Dopo di noi anche altre iniziative hanno provato a far luce su una pagina tra le più opache della storia economica di questo Paese. Da ultimo L’Espresso di questa settimana riserva la copertina e il pezzo di prima pagina al tema dei derivati: “I contratti segreti che hanno svenduto l’Italia alle banche”. Contestualmente un suo giornalista, Luca Piana, ha mandato in libreria il suo ultimo libro “La voragine” in cui ricostruisce “il buco nei conti pubblici di cui nessuno parla”.

Ora davanti alla magistratura contabile dovranno sfilare, oltre alla banca d’affari Usa, Maria Cannata, direttore del debito pubblico, che dal 2000 ad oggi ha firmato molti di quei contratti e i relativi decreti di approvazione, e Vincenzo La Via, predecessore della Cannata. Insieme a loro, Domenico Siniscalco, direttore generale del Tesoro, che terminata la propria esperienza nel pubblico impiego ha pensato bene di andare a lavorare proprio per Morgan Stanley e Vittorio Grilli, anche lui direttore del Tesoro, e passato, una volta uscito dallo Stato, nelle fila di un’altra banca d’affari Usa, la Jp Morgan.   

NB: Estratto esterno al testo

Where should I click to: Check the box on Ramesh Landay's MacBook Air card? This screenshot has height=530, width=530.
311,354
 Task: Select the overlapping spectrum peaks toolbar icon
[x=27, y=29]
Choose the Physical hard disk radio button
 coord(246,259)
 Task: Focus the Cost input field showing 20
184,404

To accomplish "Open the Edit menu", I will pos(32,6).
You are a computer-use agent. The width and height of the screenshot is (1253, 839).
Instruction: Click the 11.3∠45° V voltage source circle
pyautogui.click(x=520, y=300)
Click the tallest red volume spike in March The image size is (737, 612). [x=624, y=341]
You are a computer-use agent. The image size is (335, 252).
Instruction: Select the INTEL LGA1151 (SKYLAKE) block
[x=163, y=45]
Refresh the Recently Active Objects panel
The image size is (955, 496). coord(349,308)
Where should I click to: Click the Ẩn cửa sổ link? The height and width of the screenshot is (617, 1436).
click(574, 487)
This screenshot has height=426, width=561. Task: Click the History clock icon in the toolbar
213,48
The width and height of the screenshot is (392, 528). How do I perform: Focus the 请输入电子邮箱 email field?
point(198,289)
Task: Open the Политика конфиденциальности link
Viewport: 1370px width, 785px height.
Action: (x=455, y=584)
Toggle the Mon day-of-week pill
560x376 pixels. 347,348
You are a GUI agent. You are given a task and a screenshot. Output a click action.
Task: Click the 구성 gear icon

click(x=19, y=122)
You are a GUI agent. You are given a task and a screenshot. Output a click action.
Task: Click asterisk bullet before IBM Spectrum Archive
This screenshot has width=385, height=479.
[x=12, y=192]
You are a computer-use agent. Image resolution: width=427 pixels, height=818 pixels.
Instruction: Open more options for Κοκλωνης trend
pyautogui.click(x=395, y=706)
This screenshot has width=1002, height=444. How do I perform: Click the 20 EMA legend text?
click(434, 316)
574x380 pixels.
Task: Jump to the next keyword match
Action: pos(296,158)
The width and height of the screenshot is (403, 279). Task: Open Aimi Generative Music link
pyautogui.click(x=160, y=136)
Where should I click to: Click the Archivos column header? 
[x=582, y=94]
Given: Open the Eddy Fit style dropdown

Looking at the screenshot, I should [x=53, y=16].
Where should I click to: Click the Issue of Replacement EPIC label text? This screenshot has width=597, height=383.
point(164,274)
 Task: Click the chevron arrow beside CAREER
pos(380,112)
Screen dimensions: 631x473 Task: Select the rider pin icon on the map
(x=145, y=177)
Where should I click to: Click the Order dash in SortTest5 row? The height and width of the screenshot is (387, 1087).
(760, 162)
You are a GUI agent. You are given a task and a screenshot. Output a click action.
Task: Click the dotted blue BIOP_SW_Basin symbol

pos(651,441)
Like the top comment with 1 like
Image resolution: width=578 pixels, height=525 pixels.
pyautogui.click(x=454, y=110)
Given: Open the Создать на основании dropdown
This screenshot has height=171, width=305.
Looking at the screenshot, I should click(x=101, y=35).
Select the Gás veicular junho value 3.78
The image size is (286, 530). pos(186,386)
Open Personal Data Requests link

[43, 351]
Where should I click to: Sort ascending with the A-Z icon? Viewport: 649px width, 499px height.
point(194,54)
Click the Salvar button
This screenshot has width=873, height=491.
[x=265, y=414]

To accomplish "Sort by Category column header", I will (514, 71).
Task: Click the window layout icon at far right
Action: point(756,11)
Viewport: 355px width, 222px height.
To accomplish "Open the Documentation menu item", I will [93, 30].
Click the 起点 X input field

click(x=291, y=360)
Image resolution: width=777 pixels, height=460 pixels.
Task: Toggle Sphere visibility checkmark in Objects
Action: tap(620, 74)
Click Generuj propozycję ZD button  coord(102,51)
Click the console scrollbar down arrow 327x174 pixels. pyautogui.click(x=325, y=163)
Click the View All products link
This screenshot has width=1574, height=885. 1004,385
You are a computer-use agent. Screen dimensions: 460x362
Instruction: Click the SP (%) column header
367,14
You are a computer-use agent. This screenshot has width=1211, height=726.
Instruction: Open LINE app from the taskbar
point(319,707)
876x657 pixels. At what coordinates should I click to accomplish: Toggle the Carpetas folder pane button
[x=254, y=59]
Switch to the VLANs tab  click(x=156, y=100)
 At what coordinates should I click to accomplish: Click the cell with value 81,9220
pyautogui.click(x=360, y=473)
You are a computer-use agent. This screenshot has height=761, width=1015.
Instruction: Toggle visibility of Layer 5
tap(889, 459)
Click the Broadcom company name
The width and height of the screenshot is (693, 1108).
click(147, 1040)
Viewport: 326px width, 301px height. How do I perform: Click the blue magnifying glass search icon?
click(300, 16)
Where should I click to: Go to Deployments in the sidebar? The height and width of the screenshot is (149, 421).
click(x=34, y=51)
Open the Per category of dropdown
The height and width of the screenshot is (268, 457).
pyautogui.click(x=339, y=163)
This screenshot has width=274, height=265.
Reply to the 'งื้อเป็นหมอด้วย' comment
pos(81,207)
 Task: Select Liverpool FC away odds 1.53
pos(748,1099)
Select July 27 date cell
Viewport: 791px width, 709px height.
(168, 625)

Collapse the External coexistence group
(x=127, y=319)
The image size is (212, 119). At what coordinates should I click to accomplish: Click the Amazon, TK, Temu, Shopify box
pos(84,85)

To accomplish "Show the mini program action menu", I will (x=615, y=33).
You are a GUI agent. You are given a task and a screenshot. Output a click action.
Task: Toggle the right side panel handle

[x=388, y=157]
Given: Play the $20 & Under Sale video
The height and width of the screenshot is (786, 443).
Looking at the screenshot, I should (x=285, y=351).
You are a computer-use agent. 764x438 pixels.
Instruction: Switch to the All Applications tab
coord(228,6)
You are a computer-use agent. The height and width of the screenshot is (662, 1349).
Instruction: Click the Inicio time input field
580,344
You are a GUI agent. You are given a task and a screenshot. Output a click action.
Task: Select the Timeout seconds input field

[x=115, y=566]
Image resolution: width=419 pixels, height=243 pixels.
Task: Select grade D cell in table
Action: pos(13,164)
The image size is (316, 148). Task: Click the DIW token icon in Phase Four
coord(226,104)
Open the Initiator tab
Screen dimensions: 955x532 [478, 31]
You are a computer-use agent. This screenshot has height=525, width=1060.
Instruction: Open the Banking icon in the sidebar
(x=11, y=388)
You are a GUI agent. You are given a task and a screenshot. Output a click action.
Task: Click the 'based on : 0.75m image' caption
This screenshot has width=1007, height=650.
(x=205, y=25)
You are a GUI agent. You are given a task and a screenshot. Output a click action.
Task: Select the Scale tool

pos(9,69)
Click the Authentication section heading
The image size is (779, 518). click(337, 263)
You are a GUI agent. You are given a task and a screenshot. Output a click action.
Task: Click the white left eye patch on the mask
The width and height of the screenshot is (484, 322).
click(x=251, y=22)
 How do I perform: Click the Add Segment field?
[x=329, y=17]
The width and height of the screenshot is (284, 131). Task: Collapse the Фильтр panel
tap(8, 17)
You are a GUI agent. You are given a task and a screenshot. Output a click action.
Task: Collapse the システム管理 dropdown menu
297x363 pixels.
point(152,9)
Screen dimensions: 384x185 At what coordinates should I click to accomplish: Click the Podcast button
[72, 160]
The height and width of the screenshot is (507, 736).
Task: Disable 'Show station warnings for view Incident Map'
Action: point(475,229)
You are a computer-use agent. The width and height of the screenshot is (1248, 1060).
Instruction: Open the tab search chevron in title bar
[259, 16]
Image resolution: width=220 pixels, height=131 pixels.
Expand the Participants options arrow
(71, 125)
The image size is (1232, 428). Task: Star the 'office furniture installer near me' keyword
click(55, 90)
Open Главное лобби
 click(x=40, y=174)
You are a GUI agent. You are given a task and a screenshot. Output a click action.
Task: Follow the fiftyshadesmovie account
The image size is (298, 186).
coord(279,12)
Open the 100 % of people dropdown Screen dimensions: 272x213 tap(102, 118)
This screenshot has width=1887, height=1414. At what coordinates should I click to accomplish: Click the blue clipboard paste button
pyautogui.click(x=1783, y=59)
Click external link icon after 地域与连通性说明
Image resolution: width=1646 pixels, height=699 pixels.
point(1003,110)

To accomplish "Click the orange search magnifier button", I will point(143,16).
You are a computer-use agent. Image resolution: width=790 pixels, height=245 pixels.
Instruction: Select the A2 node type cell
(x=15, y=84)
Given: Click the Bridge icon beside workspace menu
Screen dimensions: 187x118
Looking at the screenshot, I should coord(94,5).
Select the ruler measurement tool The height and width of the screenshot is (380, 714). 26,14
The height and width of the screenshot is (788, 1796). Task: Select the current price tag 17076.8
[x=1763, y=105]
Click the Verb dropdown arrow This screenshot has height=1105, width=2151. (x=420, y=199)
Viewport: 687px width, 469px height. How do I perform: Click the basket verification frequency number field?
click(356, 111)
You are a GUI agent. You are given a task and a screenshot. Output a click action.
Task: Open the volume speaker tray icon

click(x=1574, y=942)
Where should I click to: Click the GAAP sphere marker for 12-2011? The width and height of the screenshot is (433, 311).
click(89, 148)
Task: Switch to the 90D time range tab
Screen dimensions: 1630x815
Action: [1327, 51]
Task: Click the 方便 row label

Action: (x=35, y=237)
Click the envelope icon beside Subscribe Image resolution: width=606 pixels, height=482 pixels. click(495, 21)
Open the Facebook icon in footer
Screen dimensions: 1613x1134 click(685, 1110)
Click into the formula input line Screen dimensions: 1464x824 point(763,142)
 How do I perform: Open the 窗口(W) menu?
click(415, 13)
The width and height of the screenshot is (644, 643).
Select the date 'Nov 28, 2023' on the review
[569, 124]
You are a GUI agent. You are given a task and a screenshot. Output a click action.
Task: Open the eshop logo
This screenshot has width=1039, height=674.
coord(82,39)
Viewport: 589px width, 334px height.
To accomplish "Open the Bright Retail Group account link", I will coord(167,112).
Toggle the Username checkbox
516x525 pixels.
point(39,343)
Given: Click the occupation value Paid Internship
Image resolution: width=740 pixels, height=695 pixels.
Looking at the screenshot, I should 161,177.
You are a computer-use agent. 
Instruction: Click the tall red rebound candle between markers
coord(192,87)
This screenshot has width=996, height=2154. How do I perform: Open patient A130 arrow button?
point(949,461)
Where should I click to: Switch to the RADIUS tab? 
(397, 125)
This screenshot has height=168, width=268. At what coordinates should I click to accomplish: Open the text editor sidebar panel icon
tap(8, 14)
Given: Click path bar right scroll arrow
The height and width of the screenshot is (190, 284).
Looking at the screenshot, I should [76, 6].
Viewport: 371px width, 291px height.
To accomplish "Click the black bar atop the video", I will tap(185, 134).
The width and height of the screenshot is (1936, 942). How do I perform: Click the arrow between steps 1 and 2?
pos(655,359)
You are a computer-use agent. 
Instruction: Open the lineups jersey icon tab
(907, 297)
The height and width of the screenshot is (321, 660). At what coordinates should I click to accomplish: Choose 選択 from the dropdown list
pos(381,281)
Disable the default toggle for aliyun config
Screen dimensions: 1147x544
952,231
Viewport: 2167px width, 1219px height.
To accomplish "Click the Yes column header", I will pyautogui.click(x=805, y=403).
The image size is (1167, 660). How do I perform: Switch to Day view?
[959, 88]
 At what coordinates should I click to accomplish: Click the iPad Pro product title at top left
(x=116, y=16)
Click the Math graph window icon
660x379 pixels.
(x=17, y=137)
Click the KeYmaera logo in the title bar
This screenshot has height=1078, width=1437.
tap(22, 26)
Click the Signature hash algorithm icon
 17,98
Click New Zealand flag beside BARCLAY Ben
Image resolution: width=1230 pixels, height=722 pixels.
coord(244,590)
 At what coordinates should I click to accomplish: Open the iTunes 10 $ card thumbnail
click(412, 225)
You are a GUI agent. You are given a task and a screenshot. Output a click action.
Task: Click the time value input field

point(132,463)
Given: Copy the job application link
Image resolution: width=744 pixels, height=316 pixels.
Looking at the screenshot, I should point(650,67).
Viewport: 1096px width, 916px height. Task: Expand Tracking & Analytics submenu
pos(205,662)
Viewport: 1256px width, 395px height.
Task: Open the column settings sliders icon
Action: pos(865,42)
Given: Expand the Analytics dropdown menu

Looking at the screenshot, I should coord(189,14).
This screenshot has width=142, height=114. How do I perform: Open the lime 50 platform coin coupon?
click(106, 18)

Dovranno rispondere al pubblico ministero contabile Massimiliano Minerva per aver concesso a Morgan Stanley una clausola capestro incompatibile con gli obiettivi di gestione del debito pubblico del Tesoro. Quella clausola infatti una volta attivata, imponeva alla Stato di chiudere tutta l’esposizione verso quella banca dall’oggi al domani. In particolare, era stato concesso alla Morgan Stanely il potere discrezionale di chiedere all’Italia la chiusura di tutte le posizioni debitorie qualora l’esposizione creditizia avesse superato un limite prestabilito.

Sapremo venerdì dalla viva voce dei magistrati contabili quali elementi sono stati in grado di raccogliere e se e come intendono procedere giudizialmente per risarcire lo Stato italiano dai danni provocati da quelle che lo stesso tycoon americano Warren Buffet un giorno definì “armi finanziarie di distruzione di massa”. Armi che presidenti del consiglio e ministri finanziari in questi anni hanno usato in maniera folle e irragionevole, causando finora allo Stato perdite per 23,5 miliardi di euro, con una prospettiva molto probabile di un ulteriore danno pari a circa 38 miliardi.